CFG_DEFINE(SqlFormatterSimpleConfig)

Why do you need that? I'll explaint it to you in more details later. Keep reading.

UI form

Create a form file ("ui" file) as a part of plugin's project.

Such forms ("ui" files) should be created as a part of plugin project and added to plugin's resources (using Qt's resource management, the "qrc" files). Put the form under "forms" prefix in the resources file. Name it whatever you like, just try to be unique, so the form name doesn't conflict with forms from other plugins.

Put checkbox and lineedit on your form - they will be used for "SomeKey1" and "SomeKey2" configuration values.

Select checkbox and add dynamic property of type String:

Enter name of the property: "cfg". New property has appeared at the bottom of properties for checkbox.

Put the value of the property: SomeCategory.SomeKey1

What you just did is you connected your checkbox with the config entry you defined earlier in the header. Do the same with lineedit - select it, create dynamic property "cfg" and set its value to: SomeCategory.SomeKey2

Also rename the top-most widget to something related with your plugin name, so it's also unique across the application. In our example, we will rename it to "MyPluginConfig", just like we named our config categories.

Telling ConfigDialog about the form

The ConfigDialog has to be told, that your plugin wants to be configurable.

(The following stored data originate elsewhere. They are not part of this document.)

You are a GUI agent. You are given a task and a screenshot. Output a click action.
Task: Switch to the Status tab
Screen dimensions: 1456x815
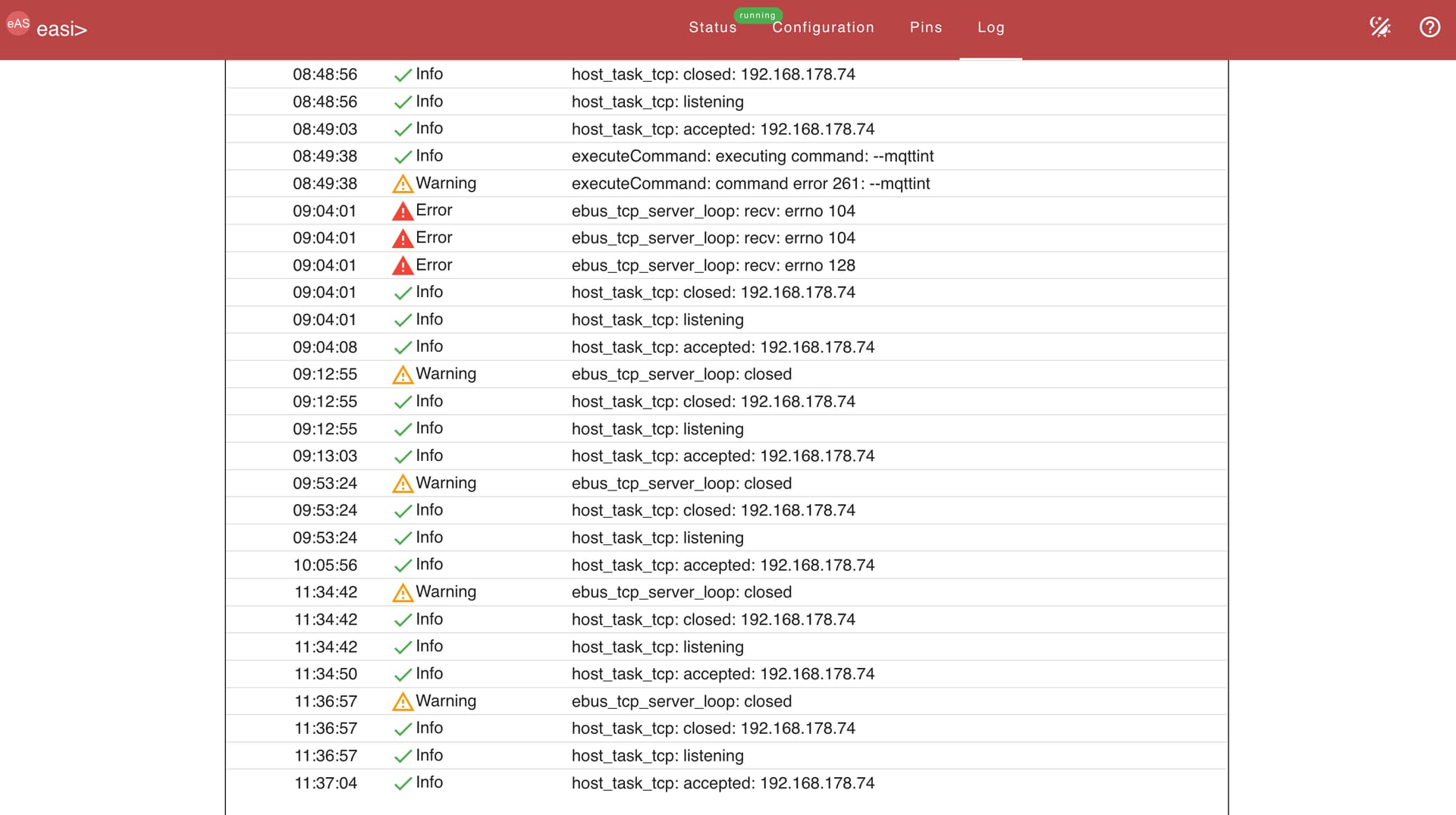pos(712,27)
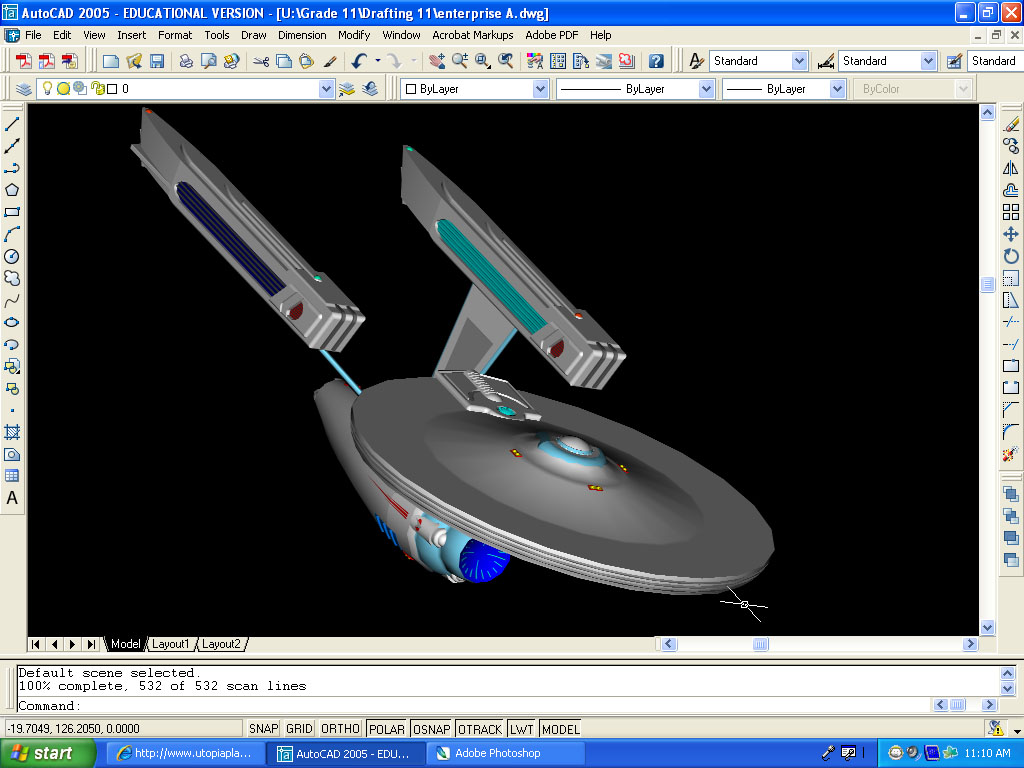The height and width of the screenshot is (768, 1024).
Task: Open the ByLayer color control swatch
Action: pyautogui.click(x=540, y=88)
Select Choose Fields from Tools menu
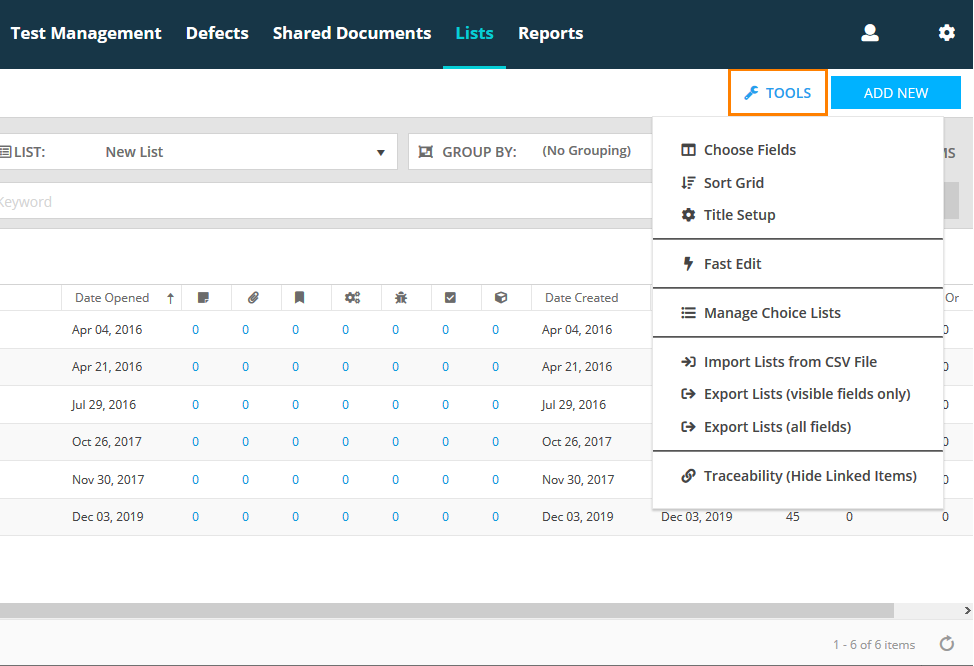Screen dimensions: 974x666 pyautogui.click(x=749, y=150)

  • If you implement plugin basing on GenericPlugin (this is usually the case), then do following: In plugin's json file define the "ui" key with value pointing to the top-most widget name from your form:
    "ui":          "MyPluginConfig"
  • If you don't base on GenericPlugin, then do folloging: Implement the Plugin::getConfigUiForm() so it returns string: MyPluginConfig.

Using configured values

In the plugin code you can refer to config entries using macro defined earlier:

bool key1Value = CFG_MY_PLUGIN.SomeCategory.SomeKey1.get();
QString s = "test";
CFG_MY_PLUGIN.SomeCategory.SomeKey2.set(s);

Plugin forms for specific usage

This chapter describes the case when we create UI for for plugins like ExportPlugin, ImportPlugin, etc. That is for plugins that support UI form displaying per individual use case, out of the ConfigDialog.

In this example we will create UI form for ExportPlugin. Other plugin types use very similar concept (if not equal).

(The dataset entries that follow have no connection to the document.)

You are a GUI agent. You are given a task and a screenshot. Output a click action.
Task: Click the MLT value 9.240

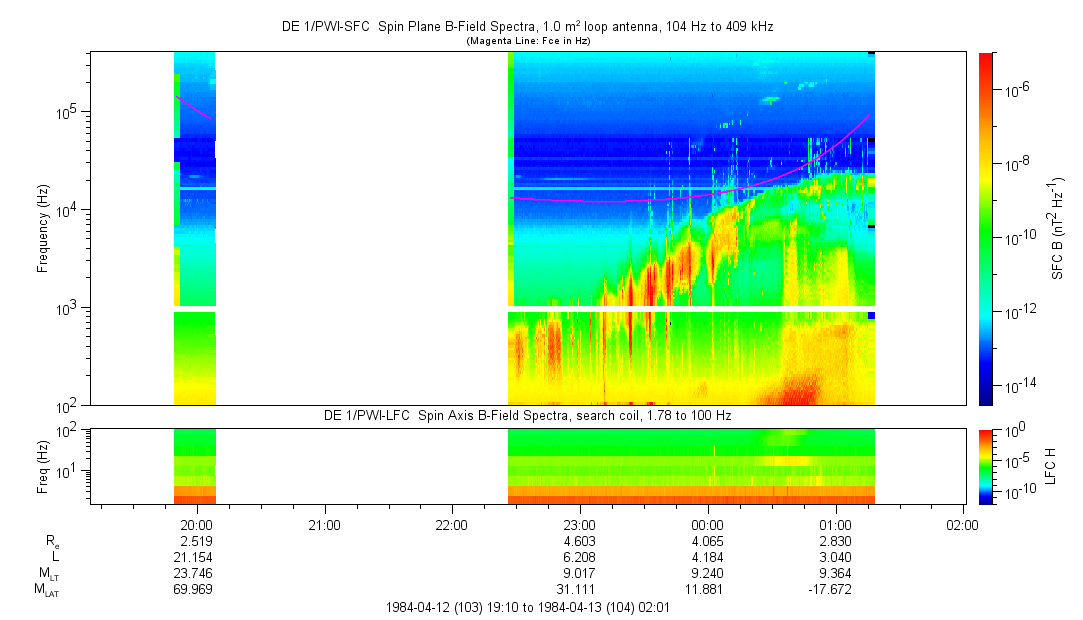[708, 574]
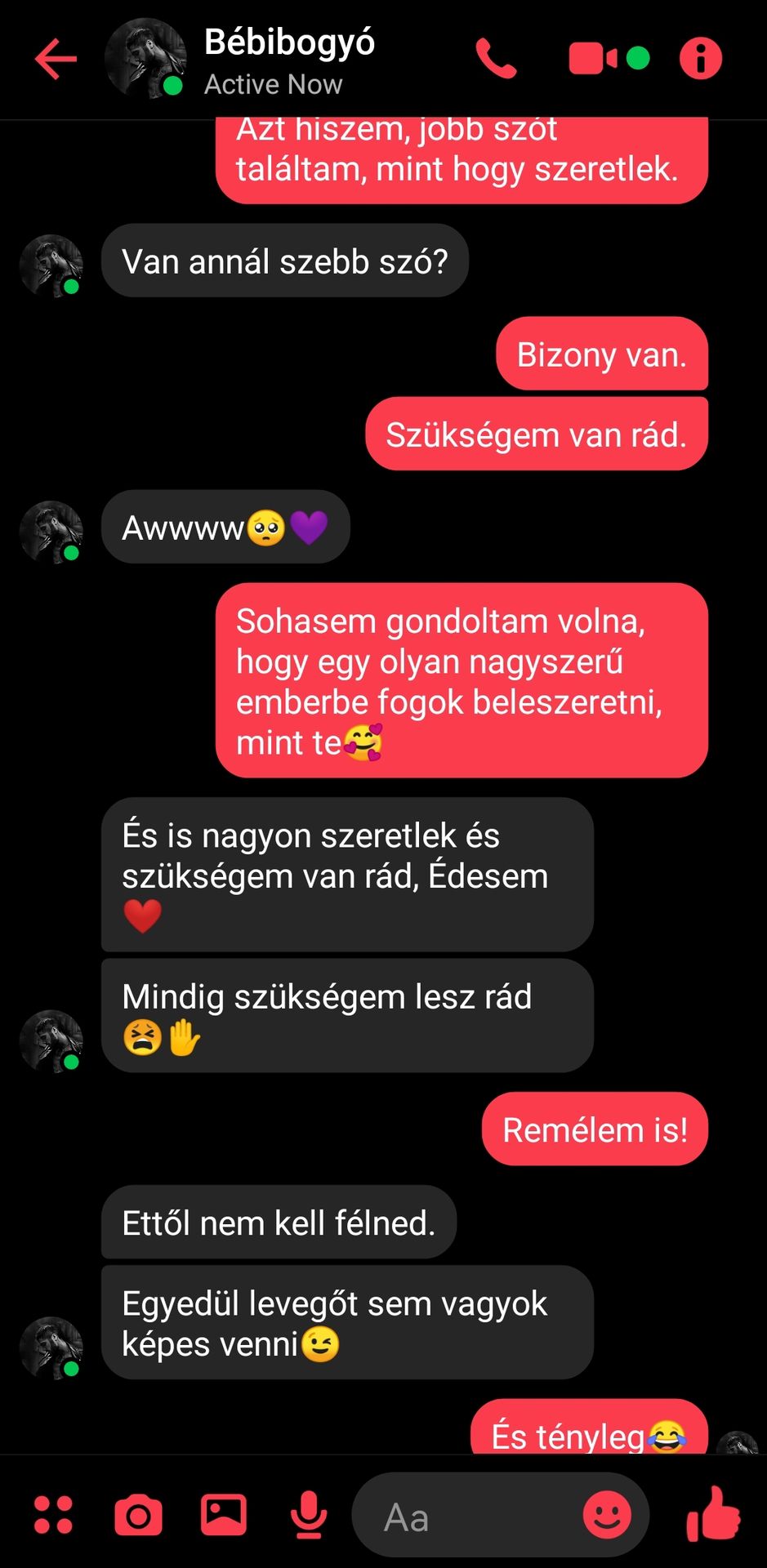The image size is (767, 1568).
Task: Open Bébibogyó's profile picture in header
Action: [145, 58]
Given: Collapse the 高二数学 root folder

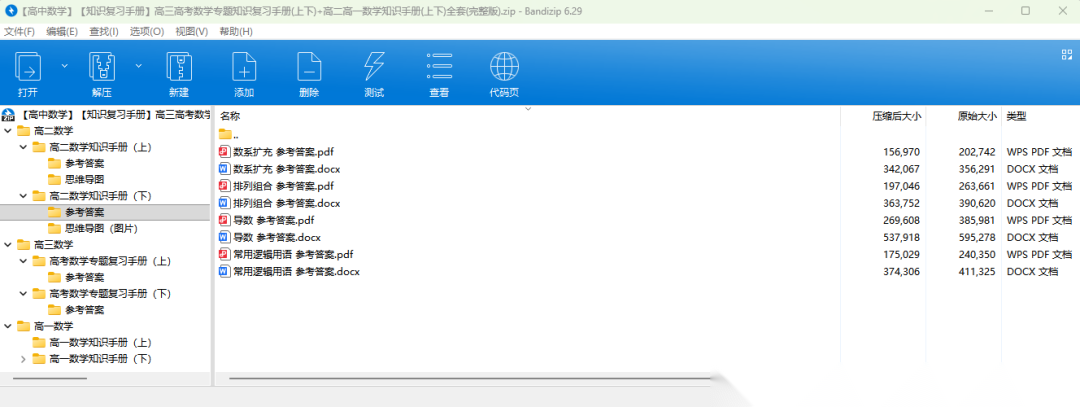Looking at the screenshot, I should coord(9,131).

Global/local, persistable/transient

This method assumes that the configuration model is not global, it's a member field of a plugin instance and it's not persisted in SQLiteStudio configuration file, therefore it's transient.

Config model

Define a config model. It's almost the same as in the method above, except we don't define the macro:

CFG_CATEGORIES(MyPluginConfig,
    CFG_CATEGORY(SomeCategory,
        CFG_ENTRY(bool, SomeKey1, true)
        CFG_ENTRY(QString, SomeKey2, "abc")
    )
)

then add instance of that config to your plugin's class:

class MyPlugin
{
    // ...
    private:
        CFG_LOCAL(MyPluginConfig, cfg)
};

UI form

Create the UI form exactly the same way you would do in the method above.

Telling ExportDialog about the form

Since we deal with a local instance of config model, not a global one, we need to tell ExportDialog about both form name and the config model instance. ExportPlugin has interface methods for both:

  • ExportPlugin::getExportConfigFormName()
  • ExportPlugin::getConfig()

First method should return name of the top-most widget name from the "ui" file. Second should return pointer to the embedded config model object. In this case implementation of the second method would look like:

MyPlugin::getConfig()
{
    return &cfg;
}

What about other plugins?

Each plugin type can support one or more forms for various use cases. This is determinated by the individual plugin type interface class, which tells you what optional or mandatory form names are expected by the plugin. Just go through plugin's interface class and see what methods refer to form names.

Usually code that uses such plugins is written in a way, that if form name returned from the plugin is null, then no form is assumed and getConfig() result is ignored. If form name is not null, then application looks up the form that start with a matching widget name.